WORK ITEM
In the records below, the line containing "The width and height of the screenshot is (840, 686)." is the first to keep. Retype it and all later lines exactly, through the end.

PROVIDED RECORDS

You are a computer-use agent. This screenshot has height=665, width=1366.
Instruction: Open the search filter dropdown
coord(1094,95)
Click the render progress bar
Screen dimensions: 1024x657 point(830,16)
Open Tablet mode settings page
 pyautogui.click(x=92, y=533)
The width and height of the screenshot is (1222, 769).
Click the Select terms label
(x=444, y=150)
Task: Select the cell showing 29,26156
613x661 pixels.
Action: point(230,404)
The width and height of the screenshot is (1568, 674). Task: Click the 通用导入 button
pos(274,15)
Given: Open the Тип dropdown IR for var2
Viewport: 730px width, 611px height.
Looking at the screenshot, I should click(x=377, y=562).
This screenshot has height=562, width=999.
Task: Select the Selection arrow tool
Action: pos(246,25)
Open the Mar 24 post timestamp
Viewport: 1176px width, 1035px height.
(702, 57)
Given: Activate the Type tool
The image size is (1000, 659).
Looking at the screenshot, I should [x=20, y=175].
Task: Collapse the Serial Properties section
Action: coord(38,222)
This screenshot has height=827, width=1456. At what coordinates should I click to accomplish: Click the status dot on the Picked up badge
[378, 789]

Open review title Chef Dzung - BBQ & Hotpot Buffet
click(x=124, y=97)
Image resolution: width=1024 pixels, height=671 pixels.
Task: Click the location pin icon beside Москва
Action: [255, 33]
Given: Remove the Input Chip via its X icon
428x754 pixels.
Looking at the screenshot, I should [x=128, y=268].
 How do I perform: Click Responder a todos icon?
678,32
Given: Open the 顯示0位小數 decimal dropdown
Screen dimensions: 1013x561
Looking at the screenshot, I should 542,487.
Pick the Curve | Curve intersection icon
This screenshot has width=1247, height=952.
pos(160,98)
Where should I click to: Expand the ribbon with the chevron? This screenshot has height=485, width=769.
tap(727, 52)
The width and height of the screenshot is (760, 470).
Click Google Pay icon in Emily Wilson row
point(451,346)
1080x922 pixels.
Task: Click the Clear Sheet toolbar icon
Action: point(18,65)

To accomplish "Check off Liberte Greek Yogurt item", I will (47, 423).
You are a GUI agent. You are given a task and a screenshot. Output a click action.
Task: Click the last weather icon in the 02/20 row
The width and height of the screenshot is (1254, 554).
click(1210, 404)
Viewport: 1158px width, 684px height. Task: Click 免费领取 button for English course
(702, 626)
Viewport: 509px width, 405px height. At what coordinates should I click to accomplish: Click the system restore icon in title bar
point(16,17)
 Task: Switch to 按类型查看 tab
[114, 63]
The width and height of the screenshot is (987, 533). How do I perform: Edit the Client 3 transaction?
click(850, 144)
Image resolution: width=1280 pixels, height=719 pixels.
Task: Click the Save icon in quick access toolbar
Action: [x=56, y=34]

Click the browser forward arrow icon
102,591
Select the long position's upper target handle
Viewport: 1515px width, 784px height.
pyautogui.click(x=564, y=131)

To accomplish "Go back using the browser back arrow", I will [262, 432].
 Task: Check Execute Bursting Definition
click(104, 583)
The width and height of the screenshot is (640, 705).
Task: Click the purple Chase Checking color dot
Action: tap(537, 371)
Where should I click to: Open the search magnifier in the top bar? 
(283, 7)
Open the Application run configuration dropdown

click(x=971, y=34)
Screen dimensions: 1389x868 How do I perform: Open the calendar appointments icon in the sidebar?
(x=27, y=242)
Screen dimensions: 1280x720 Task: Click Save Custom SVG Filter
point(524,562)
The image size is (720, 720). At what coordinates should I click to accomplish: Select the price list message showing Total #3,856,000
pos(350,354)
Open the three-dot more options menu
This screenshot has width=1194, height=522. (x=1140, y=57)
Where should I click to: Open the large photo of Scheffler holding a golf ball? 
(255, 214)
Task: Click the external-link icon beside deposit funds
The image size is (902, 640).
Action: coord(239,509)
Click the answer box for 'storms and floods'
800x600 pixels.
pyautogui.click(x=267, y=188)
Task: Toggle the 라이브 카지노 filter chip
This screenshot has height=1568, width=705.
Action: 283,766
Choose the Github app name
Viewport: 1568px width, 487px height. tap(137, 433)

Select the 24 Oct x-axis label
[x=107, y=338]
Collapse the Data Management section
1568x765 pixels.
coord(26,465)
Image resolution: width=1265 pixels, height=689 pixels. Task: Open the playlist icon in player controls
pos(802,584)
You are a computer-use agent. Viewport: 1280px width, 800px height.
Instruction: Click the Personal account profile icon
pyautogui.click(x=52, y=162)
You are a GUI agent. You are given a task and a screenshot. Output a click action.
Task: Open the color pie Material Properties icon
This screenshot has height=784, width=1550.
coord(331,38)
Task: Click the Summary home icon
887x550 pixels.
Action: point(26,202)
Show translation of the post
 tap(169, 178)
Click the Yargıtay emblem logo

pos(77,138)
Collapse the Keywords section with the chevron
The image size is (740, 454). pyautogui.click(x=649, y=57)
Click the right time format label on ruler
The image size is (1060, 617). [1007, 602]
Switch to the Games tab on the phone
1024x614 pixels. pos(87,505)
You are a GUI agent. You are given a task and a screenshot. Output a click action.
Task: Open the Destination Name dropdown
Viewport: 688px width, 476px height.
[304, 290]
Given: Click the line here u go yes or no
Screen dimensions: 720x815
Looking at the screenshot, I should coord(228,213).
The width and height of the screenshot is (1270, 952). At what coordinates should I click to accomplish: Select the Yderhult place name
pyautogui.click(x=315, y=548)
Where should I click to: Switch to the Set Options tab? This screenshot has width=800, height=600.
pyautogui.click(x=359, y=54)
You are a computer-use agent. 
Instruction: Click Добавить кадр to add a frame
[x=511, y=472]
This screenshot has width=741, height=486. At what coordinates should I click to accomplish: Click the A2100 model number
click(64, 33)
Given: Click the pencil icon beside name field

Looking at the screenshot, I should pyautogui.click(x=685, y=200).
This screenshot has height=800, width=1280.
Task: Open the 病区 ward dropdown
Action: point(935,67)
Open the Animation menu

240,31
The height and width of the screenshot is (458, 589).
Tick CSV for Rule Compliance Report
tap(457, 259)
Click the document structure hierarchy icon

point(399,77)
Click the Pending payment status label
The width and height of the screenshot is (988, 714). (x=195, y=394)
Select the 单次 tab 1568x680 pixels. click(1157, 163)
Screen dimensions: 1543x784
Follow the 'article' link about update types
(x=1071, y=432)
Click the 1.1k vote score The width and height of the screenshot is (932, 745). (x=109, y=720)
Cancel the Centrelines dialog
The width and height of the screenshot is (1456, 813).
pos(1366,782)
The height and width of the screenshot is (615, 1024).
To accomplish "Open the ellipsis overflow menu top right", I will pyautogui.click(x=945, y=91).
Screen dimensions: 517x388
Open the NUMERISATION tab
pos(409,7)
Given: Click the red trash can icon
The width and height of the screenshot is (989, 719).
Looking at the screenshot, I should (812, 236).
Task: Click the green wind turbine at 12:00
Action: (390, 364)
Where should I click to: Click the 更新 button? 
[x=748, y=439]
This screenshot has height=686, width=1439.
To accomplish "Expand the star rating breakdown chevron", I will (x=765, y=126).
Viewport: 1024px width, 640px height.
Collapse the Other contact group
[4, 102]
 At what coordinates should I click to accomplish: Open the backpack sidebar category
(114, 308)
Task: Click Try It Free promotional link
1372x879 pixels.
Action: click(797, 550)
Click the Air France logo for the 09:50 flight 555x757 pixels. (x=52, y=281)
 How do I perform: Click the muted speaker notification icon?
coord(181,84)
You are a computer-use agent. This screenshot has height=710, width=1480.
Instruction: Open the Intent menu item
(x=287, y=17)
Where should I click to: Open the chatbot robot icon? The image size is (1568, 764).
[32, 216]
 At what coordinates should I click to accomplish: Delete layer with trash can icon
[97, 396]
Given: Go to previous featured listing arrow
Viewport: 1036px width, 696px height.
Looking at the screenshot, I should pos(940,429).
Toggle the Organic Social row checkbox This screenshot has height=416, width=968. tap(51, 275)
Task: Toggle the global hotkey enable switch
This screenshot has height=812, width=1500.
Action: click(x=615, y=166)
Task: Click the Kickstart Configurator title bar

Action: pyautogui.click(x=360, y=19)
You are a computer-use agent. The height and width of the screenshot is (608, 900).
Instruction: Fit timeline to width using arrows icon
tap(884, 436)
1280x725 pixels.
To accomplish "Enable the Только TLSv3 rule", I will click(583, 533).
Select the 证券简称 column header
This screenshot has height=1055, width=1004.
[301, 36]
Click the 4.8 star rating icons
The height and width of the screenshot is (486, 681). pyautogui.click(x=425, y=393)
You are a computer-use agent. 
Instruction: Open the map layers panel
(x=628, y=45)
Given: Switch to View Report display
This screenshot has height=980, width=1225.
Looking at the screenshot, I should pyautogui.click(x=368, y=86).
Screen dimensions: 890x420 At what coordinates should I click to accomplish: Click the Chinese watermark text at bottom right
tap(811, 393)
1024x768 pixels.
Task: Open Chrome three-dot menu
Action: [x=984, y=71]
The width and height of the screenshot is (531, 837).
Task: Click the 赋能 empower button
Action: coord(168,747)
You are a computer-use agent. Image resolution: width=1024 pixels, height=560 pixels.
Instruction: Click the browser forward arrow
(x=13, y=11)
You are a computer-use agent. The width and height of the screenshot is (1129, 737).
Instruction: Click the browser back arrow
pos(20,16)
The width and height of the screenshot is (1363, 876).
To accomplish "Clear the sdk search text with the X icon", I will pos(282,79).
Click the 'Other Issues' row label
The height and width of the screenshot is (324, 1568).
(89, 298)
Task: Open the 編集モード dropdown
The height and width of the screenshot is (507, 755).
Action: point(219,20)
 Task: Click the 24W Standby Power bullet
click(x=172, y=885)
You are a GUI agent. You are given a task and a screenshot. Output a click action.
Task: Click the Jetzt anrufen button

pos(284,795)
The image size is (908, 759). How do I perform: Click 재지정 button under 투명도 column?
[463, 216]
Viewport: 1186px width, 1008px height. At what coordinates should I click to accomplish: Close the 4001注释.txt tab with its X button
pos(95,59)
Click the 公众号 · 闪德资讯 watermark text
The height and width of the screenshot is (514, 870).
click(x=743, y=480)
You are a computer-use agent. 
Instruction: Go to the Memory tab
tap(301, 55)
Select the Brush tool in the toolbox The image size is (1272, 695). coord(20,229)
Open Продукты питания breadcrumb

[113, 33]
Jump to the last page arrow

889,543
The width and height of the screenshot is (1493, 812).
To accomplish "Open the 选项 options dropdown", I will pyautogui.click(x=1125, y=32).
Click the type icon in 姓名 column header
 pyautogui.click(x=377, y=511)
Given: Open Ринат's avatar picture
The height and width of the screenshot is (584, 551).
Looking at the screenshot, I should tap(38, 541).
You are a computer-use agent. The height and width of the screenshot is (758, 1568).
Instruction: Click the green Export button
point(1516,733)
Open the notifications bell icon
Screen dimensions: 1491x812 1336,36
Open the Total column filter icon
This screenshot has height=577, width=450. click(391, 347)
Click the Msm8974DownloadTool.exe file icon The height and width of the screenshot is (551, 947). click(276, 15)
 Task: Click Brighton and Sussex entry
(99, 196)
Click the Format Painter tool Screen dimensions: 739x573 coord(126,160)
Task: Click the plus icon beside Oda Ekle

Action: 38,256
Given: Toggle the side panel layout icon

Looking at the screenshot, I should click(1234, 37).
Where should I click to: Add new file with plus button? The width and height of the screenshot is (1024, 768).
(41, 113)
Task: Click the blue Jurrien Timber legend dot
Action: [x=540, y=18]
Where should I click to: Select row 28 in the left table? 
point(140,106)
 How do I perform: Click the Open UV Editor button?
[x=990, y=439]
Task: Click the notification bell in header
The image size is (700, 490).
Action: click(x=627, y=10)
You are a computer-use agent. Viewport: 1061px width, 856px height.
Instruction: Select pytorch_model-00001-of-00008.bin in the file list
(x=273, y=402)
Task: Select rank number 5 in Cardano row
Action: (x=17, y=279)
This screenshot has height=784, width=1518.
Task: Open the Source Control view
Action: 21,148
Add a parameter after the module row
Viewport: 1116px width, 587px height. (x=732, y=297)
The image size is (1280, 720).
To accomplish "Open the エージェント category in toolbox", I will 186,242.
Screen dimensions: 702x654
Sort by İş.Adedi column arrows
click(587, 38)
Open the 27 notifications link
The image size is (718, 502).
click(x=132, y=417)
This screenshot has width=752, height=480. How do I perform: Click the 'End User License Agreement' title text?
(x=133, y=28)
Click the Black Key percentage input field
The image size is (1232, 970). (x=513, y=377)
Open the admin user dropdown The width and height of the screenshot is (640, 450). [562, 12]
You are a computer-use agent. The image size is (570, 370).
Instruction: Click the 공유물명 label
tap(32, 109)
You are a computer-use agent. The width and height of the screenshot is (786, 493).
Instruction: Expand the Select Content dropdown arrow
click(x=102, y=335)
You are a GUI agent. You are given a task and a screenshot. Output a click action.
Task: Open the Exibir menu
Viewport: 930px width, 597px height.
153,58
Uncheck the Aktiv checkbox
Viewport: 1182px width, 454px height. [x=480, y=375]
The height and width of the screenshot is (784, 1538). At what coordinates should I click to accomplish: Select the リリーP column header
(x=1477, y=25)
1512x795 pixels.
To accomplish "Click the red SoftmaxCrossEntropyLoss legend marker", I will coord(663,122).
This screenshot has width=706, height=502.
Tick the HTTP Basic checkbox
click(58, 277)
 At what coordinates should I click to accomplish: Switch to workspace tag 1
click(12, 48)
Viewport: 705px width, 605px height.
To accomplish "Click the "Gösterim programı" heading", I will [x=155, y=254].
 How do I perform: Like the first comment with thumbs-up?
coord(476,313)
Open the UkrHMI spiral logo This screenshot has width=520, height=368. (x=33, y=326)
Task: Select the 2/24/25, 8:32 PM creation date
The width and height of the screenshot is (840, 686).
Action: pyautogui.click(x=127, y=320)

FINAL ANSWER
The width and height of the screenshot is (840, 686).
Action: pyautogui.click(x=127, y=320)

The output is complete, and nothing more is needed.